We are working on sparse support. Probably will take a month or two.

debasish83 commented 7 years ago

Any issue that I can follow and possibly help in adding the sparse support ? From matrix factorization in particular, it is possible to generate gradient per user_i and item_j to save it to parameter server as a big vector of user_i x item_j...is the concern there is that the network communication will be too high and that's why we want to block it ?

eric-haibin-lin commented 7 years ago

I'll write a proposal for sparse tensor this week.

debasish83 commented 7 years ago

Any update on sparse tensor ? Is there a apache mailing list / JIRA now where discussions can be held ?

eric-haibin-lin commented 7 years ago

Most of the discussions are on github right now. We are just starting to use the apache mailing list.. Two other threads for sparse are #5498 #5707

jli05 commented 7 years ago

How to use the Apache mailing lists? Could you give a web page that explains in detail?
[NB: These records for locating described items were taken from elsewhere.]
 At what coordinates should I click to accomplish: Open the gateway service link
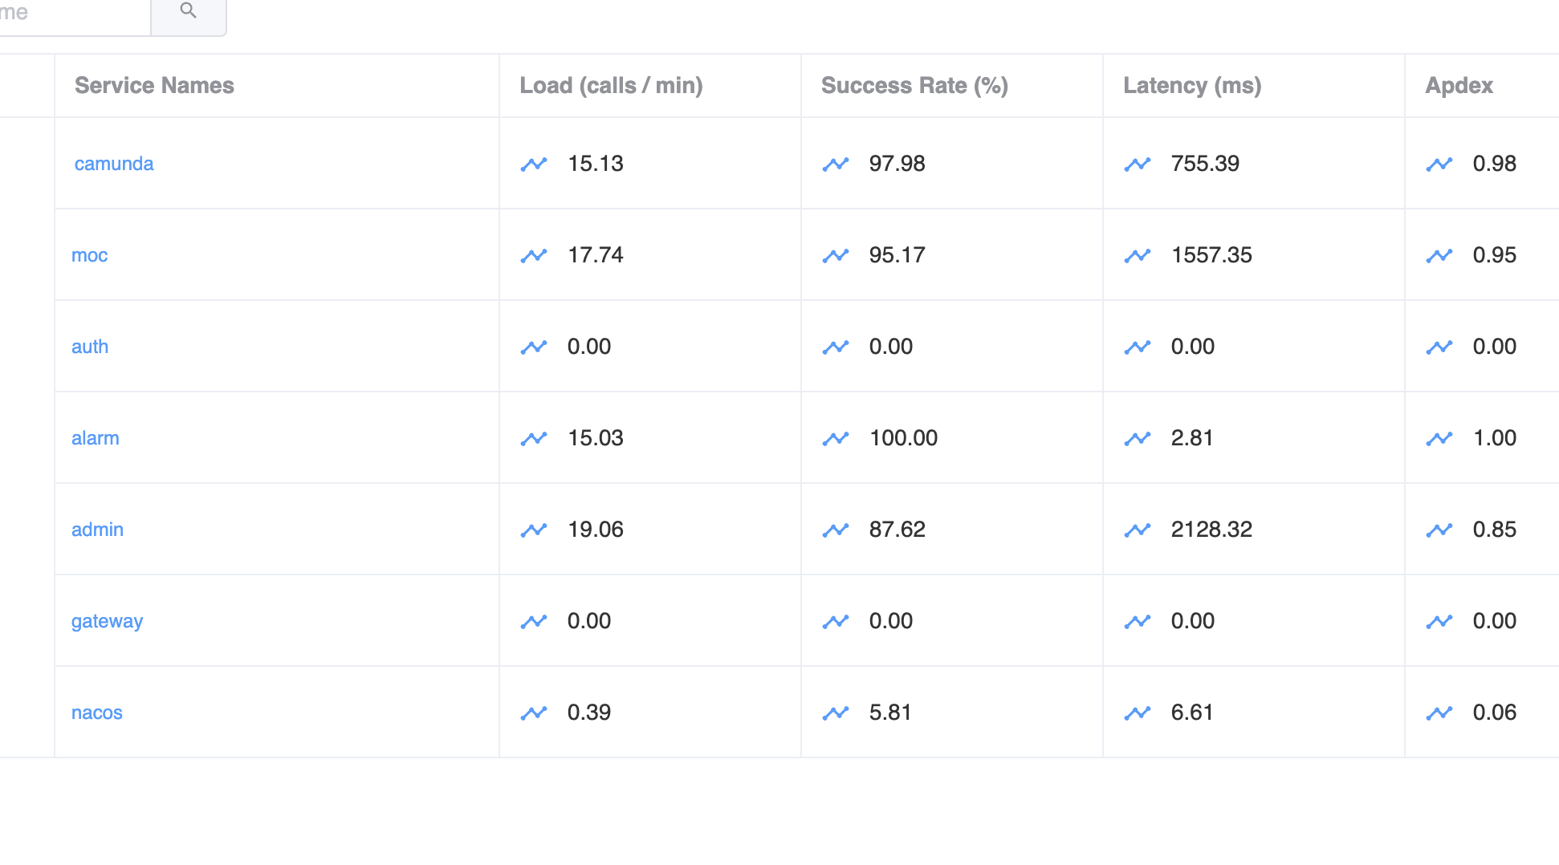(107, 621)
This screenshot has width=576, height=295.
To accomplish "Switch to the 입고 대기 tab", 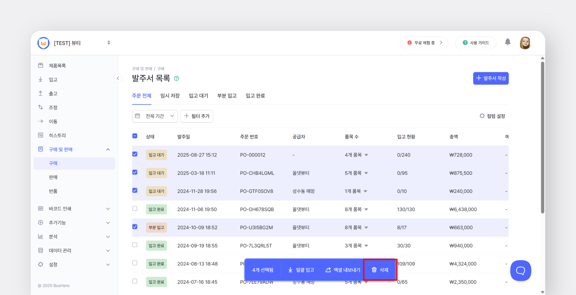I will (199, 96).
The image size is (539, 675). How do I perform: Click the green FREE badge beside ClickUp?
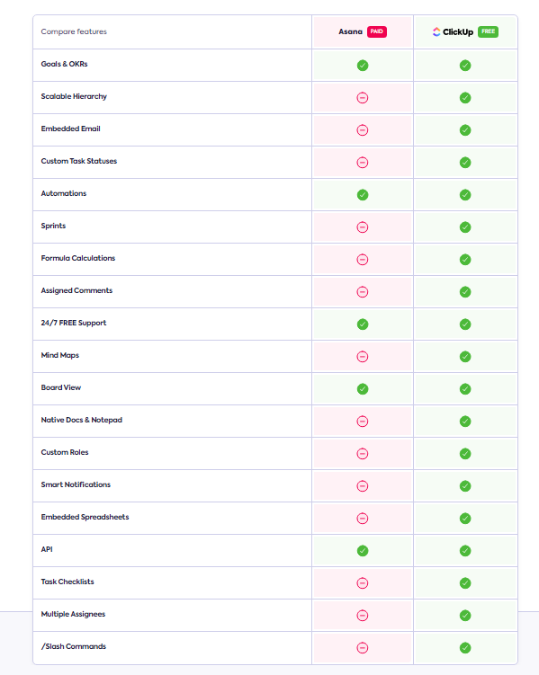coord(488,31)
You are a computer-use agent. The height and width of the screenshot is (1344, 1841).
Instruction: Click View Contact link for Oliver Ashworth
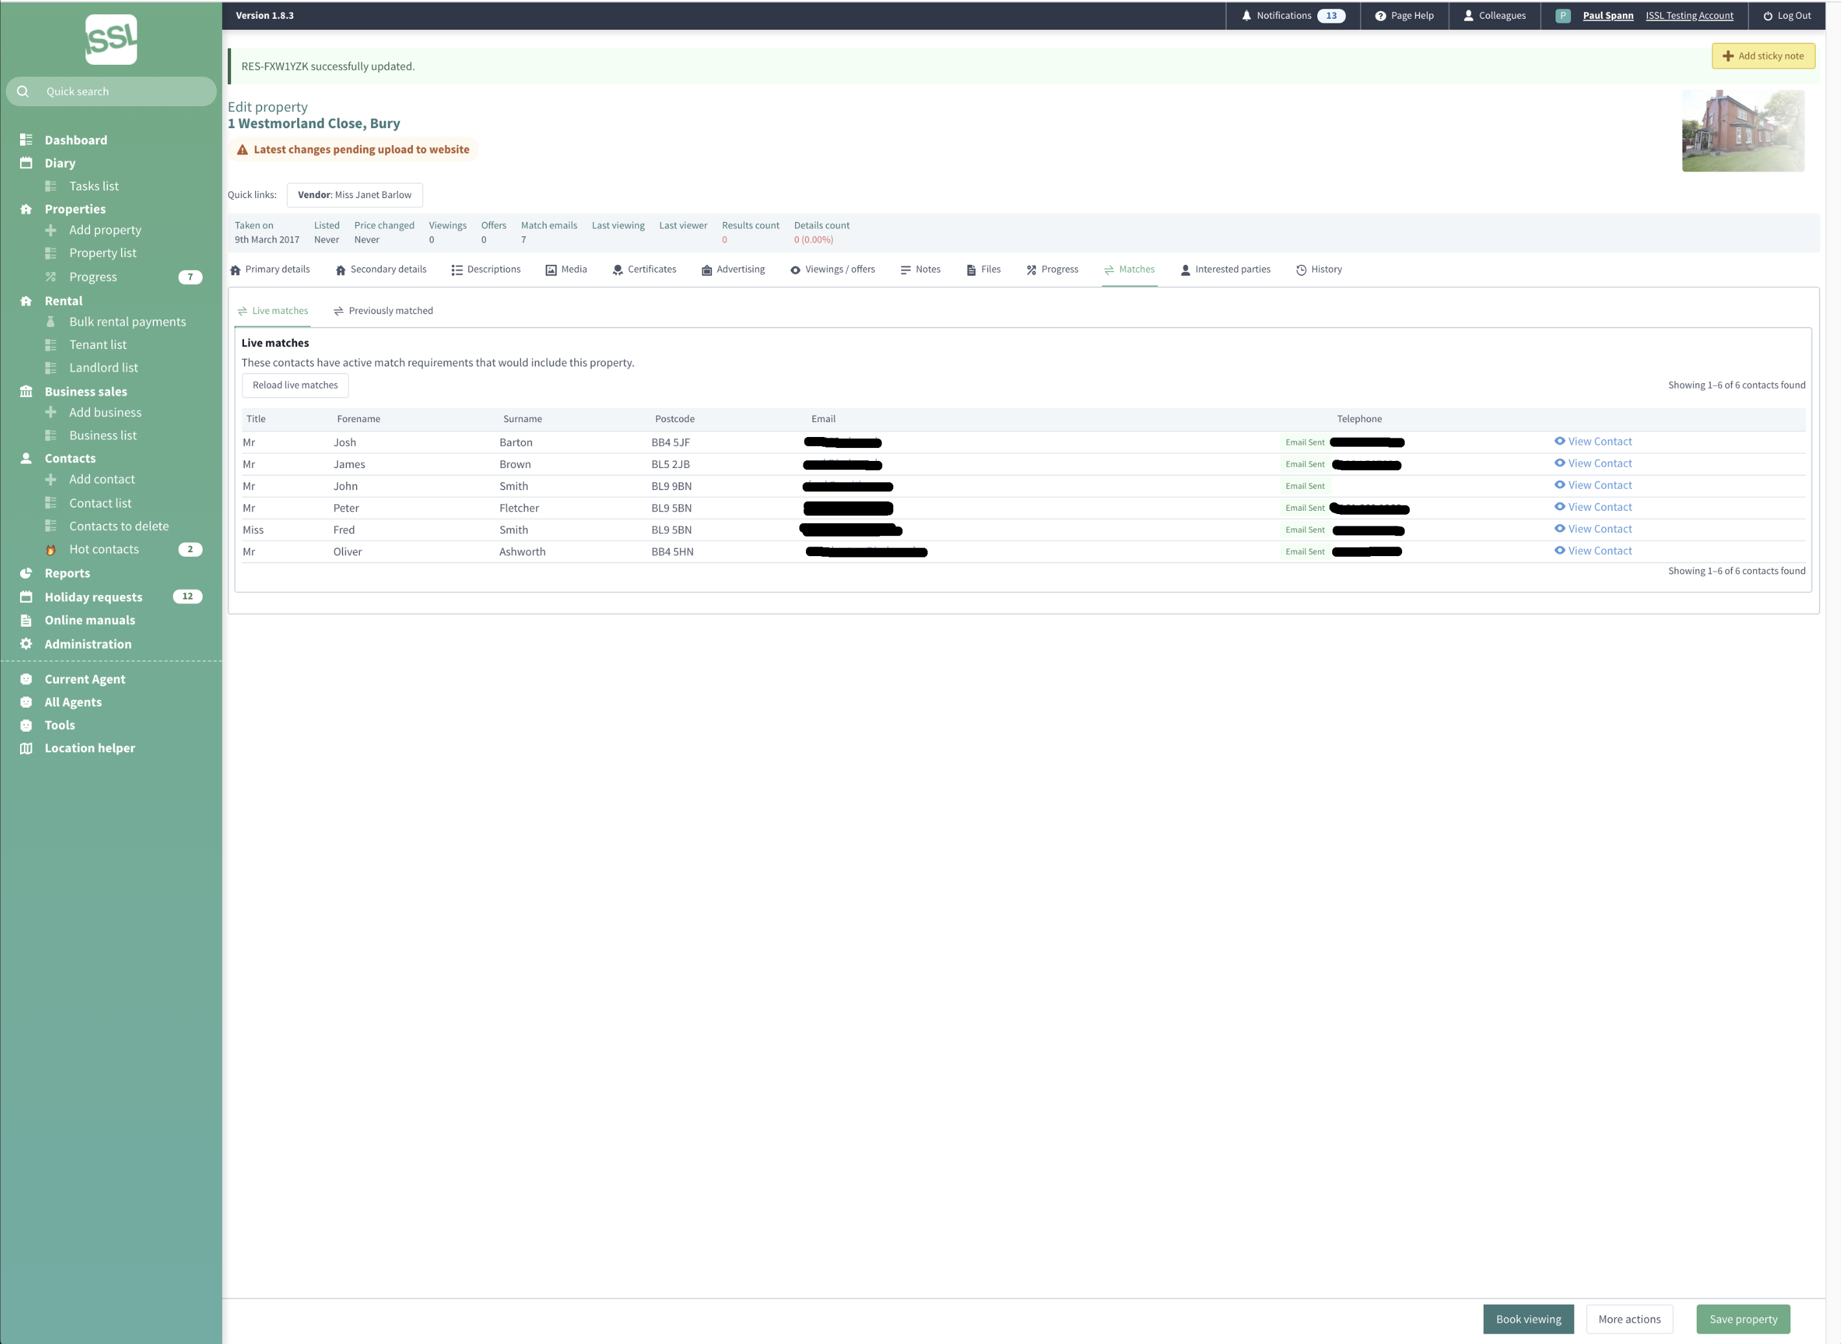point(1599,551)
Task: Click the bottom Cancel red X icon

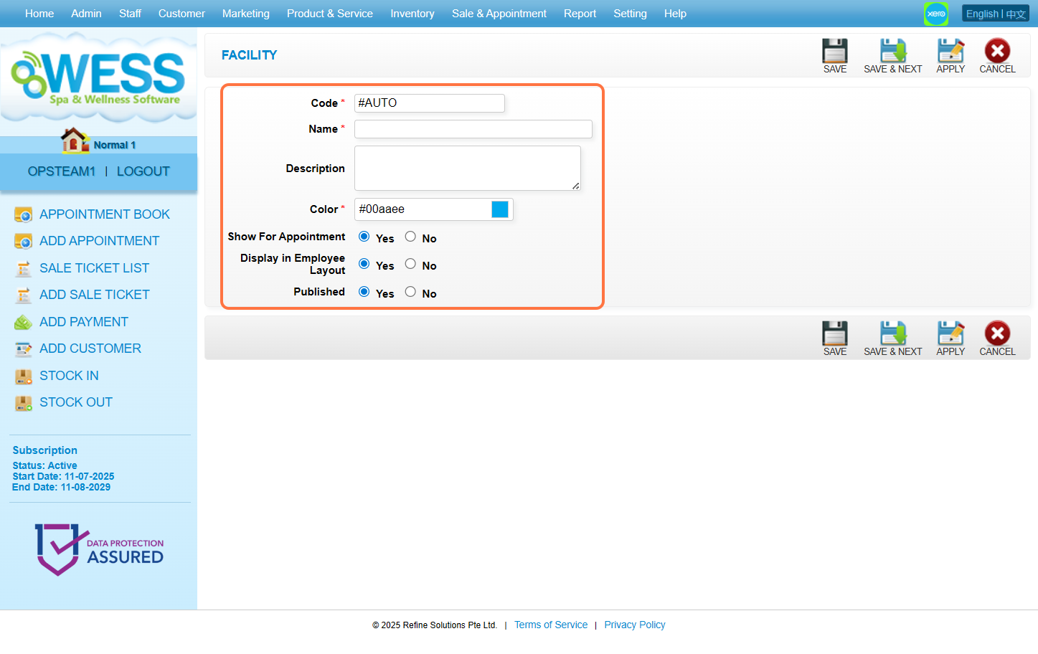Action: [997, 333]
formath commented 7 years ago

Any progresses?

eric-haibin-lin commented 7 years ago

@jli05 apache mailing list is here: http://mxnet.io/community/mxnet_channels.html @formath we're merging cpu implementation into the sparse branch this week. Still need to refactor some nnvm code and do some benchmarking before merging it into master #5800 some initial benchmark result is available at https://github.com/eric-haibin-lin/mxnet/issues/60

ykim362 commented 7 years ago

If MKL uses this design, do you expect any changes in front-end scripts or do you try to keep the front-end script same?

eric-haibin-lin commented 7 years ago

@ykim362 I'd expect most of the changes are in the backend.

yajiedesign commented 7 years ago

This issue is closed due to lack of activity in the last 90 days. Feel free to reopen if this is still an active issue. Thanks!